Summary
The frontend's tile-selection SPAD budget and the actual SPAD footprint of the emitted
kernel can diverge, in two distinct ways. Both lead to a kernel whose real .spad
section is larger than what tile selection assumed:
- Fused epilogue: tile-selection budget is naive about the epilogue output buffer.
- Broadcast operands: the SPAD buffer is over-allocated to the full output-tile shape.

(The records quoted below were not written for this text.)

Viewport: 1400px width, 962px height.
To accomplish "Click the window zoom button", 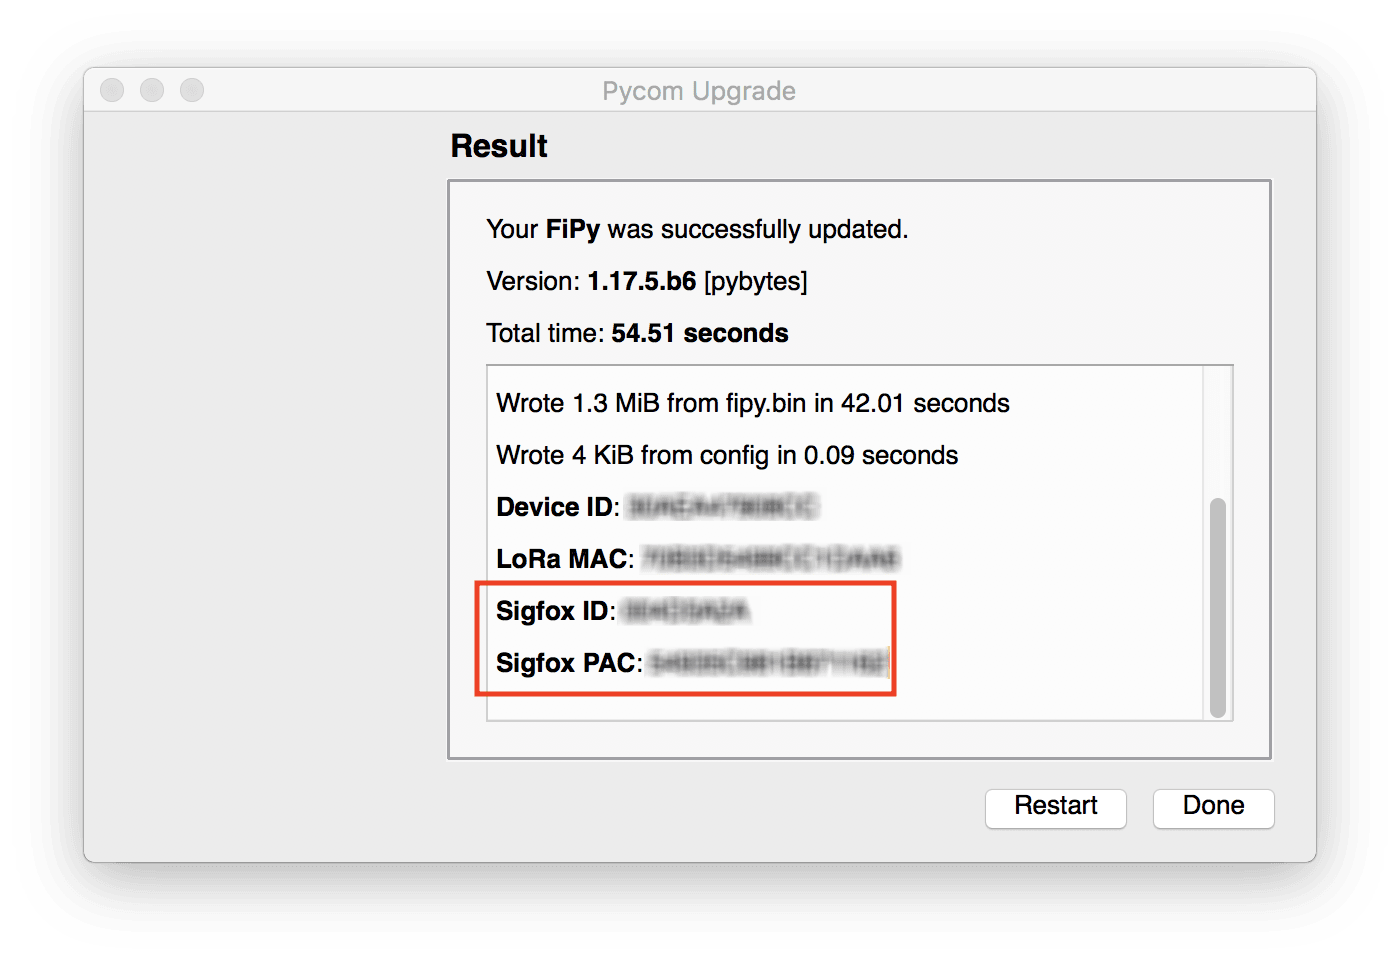I will click(192, 90).
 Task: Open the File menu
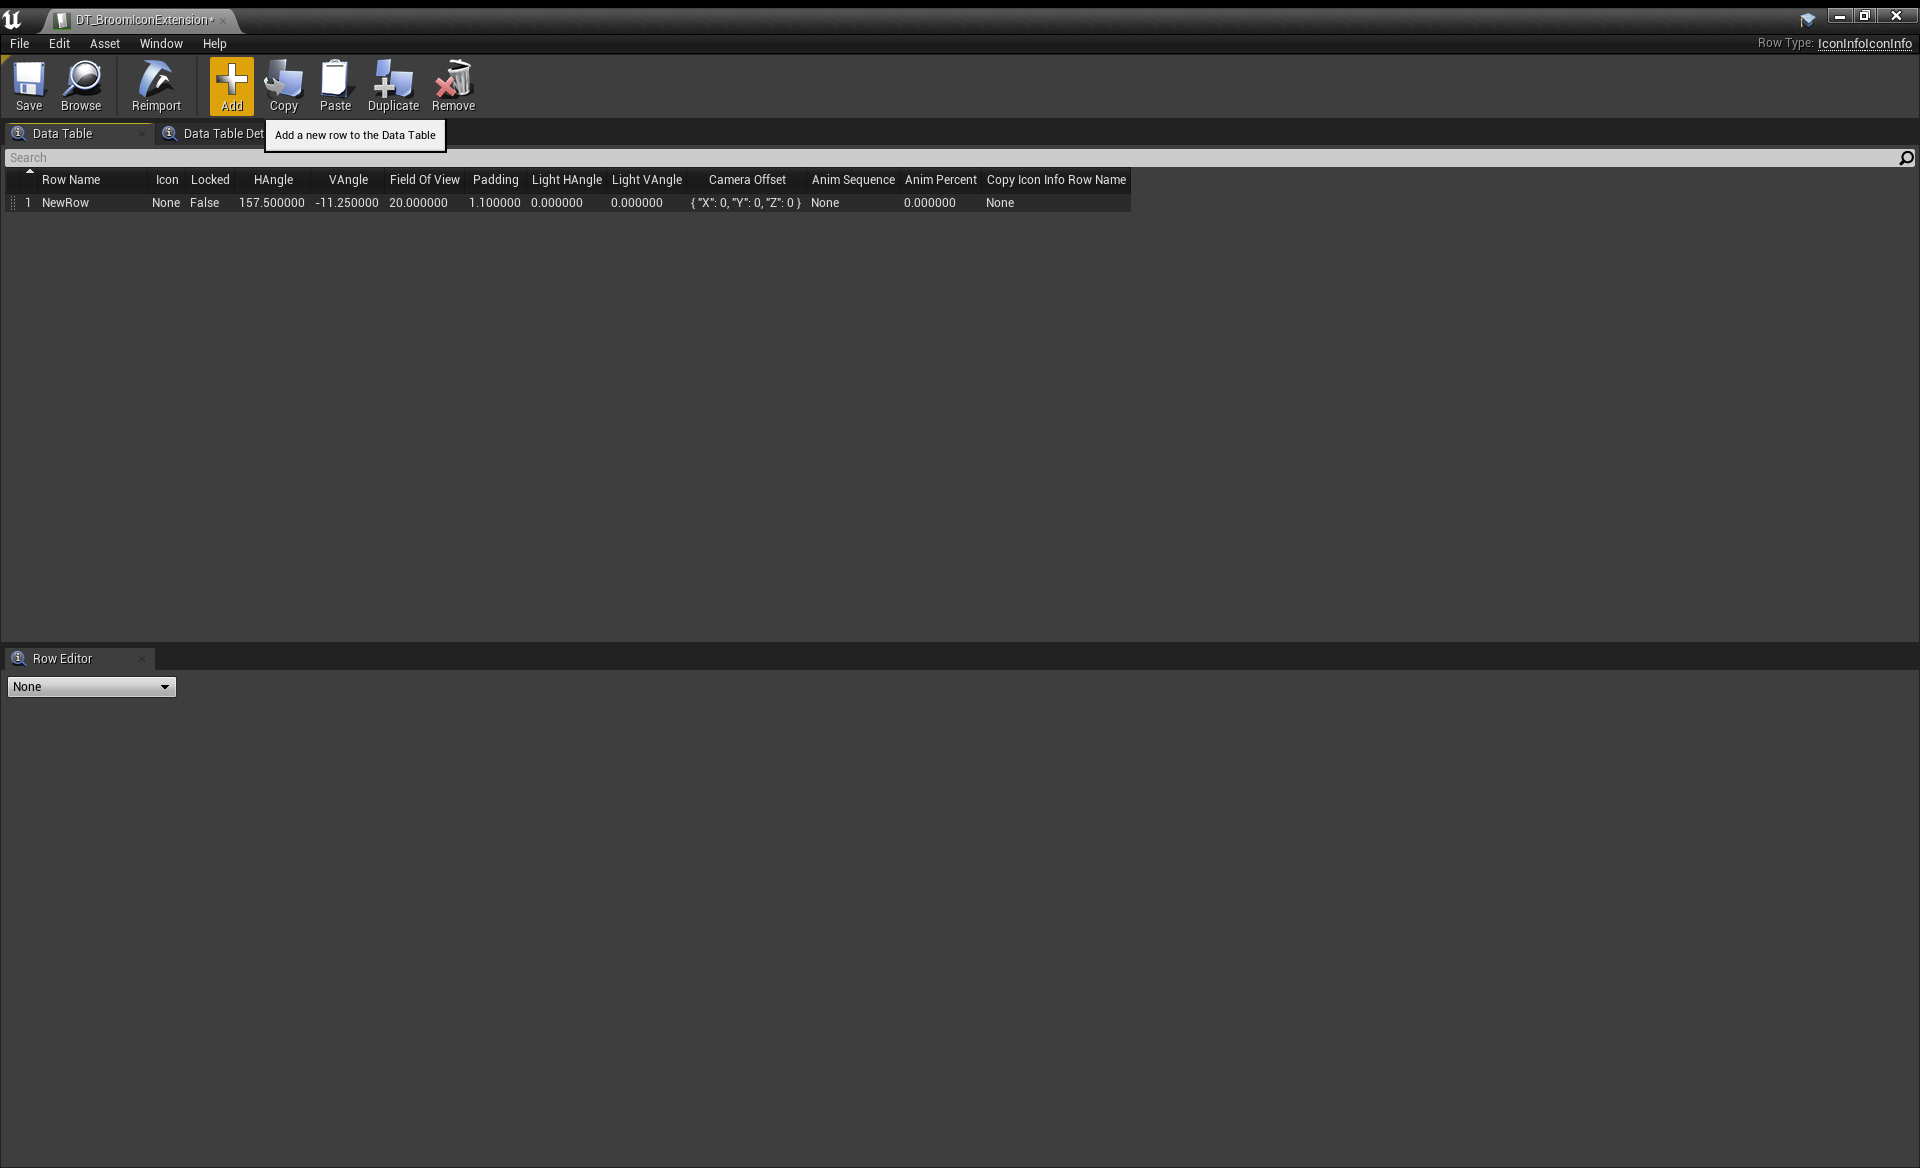pyautogui.click(x=19, y=44)
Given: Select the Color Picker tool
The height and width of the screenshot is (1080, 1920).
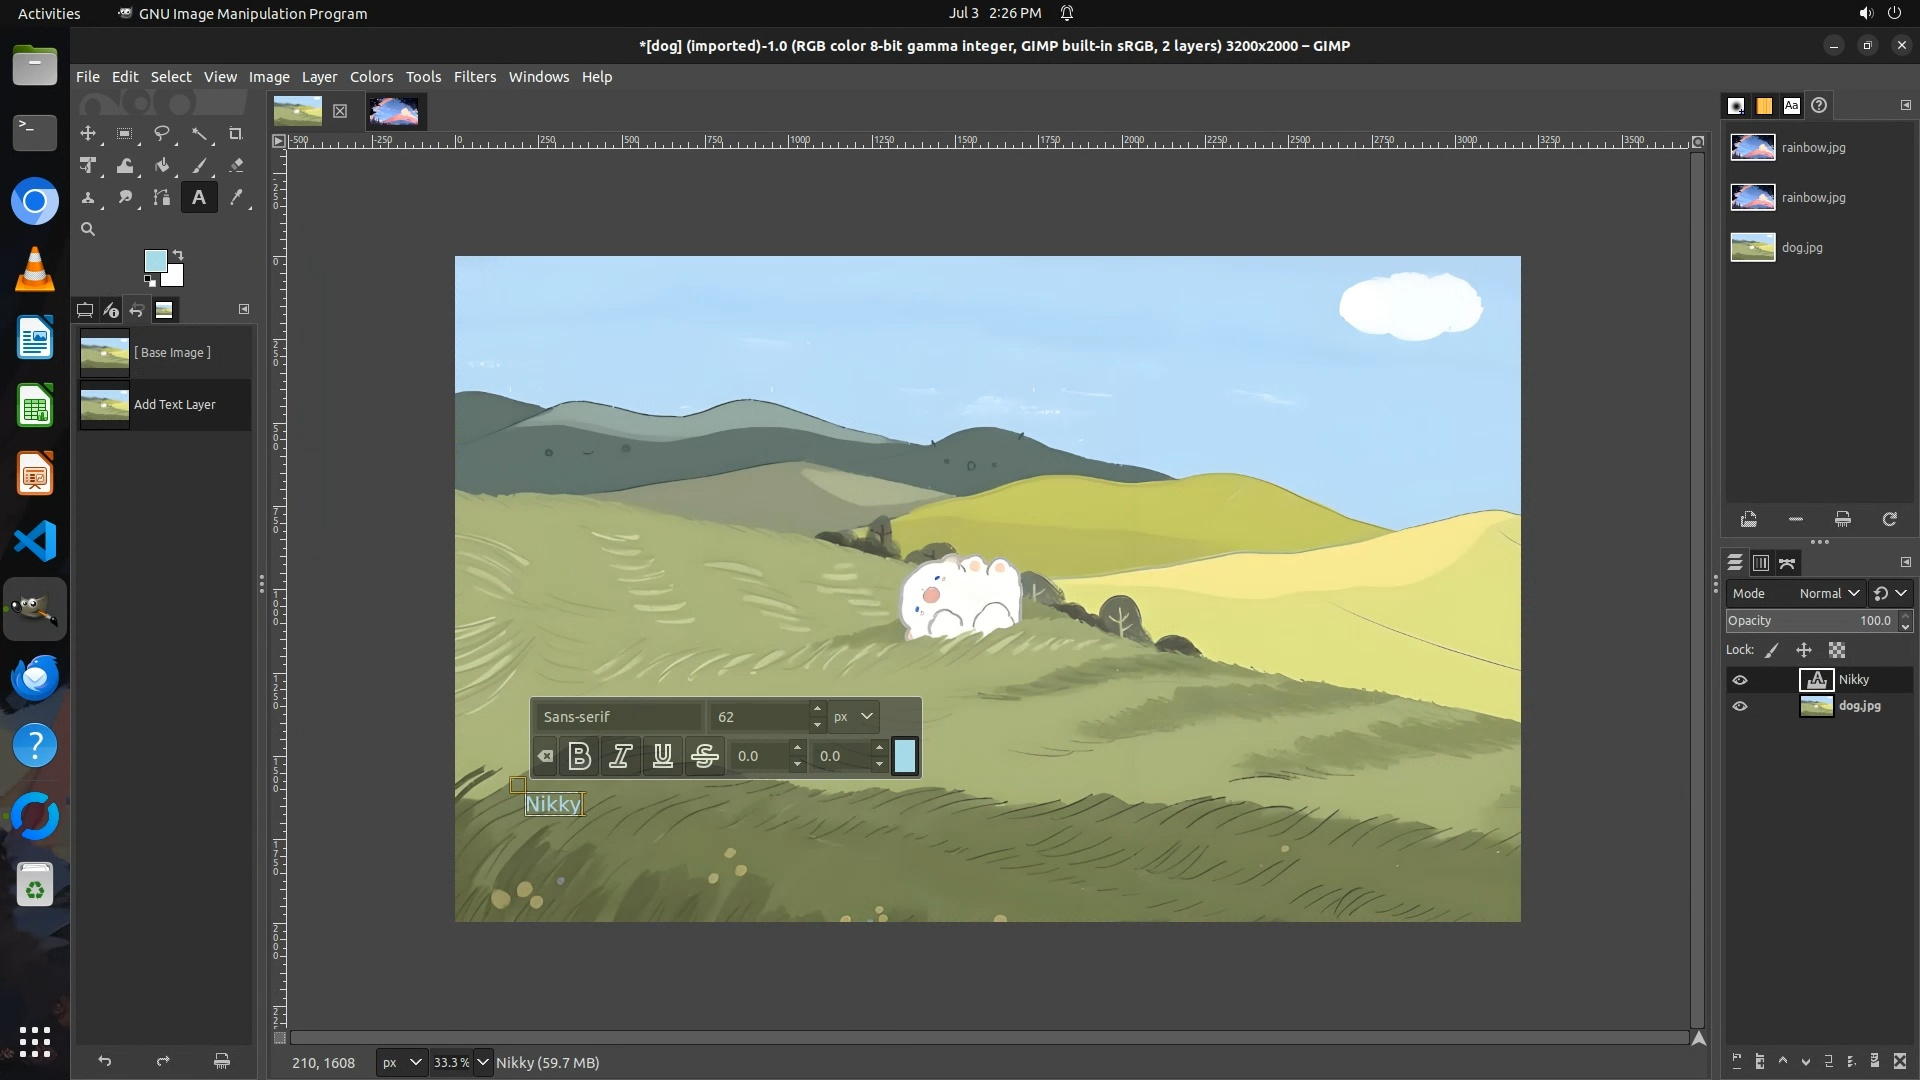Looking at the screenshot, I should point(236,198).
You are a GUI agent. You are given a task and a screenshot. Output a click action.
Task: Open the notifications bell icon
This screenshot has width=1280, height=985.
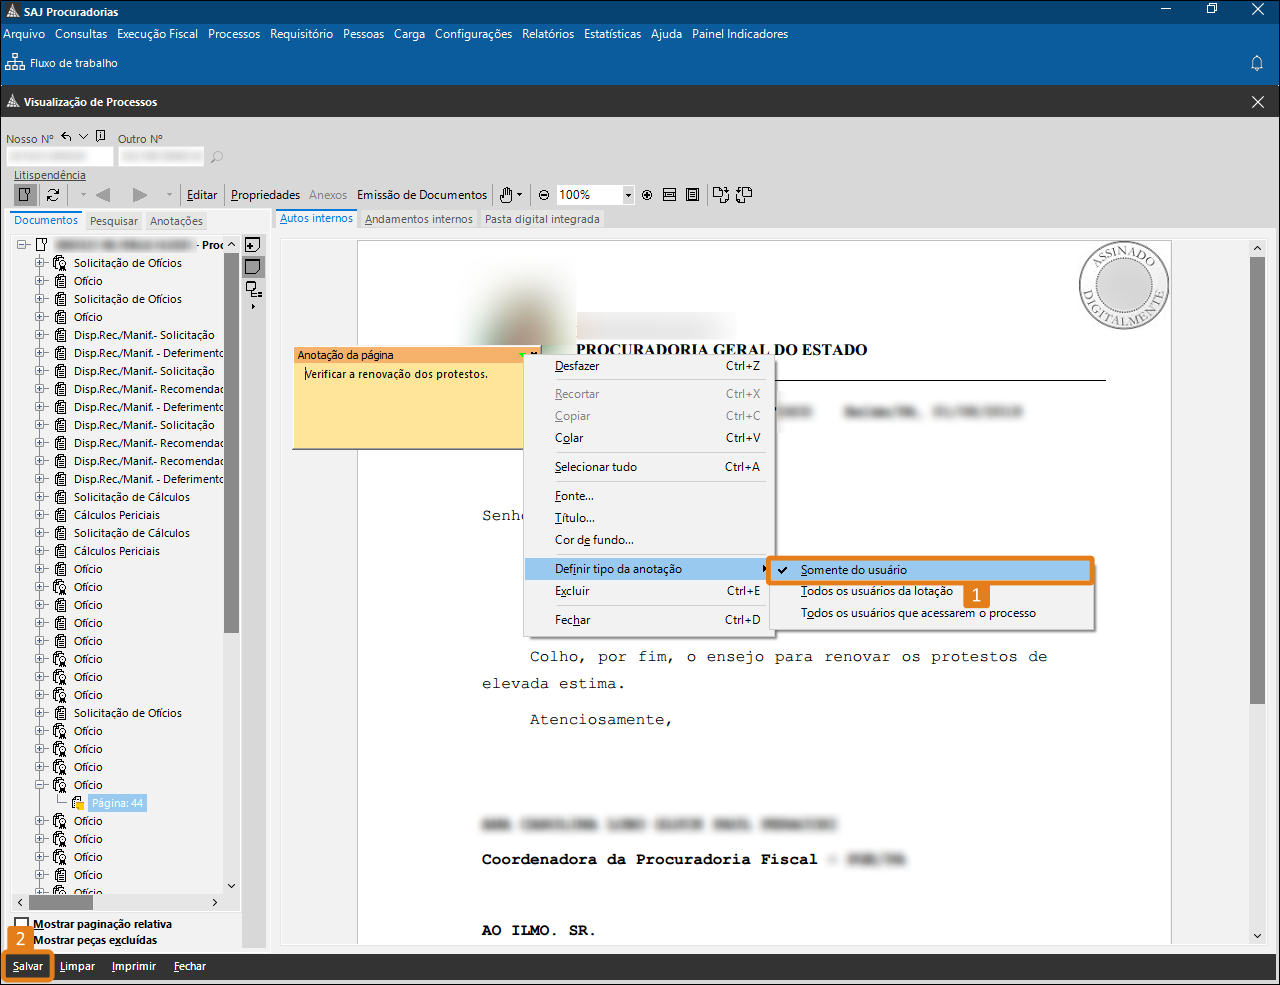[x=1257, y=63]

This was surfaced when the SPAD-overflow guard budget was tightened to spad/2
(test_transformer_fusion now raises SpadOverflowError), but both issues are
pre-existing and independent of that change.
1. Fused epilogue buffer estimate != actual SPAD
What happens
MLIRGemmTemplate.select_tile feeds the epilogue count to the SPAD budget as
max(n_extra_read - 2, 0) (PyTorchSimFrontend/mlir/mlir_gemm_template.py:332):
tile_candidates = kernel.gemm_combination_mapping(M, N, K, max(n_extra_read-2, 0), ...)
n_extra_read counts the extra input tensors an epilogue reads (the GEMM output is
removed). For a pure elementwise epilogue such as ReLU, n_extra_read == 0, so the
4th arg (n_extra_node) becomes 0. The -2 encodes the assumption that the input
(X) and weight (W) DMA buffers are already dead by the epilogue, so their SPAD can be
reused -> they are subtracted out of the budget.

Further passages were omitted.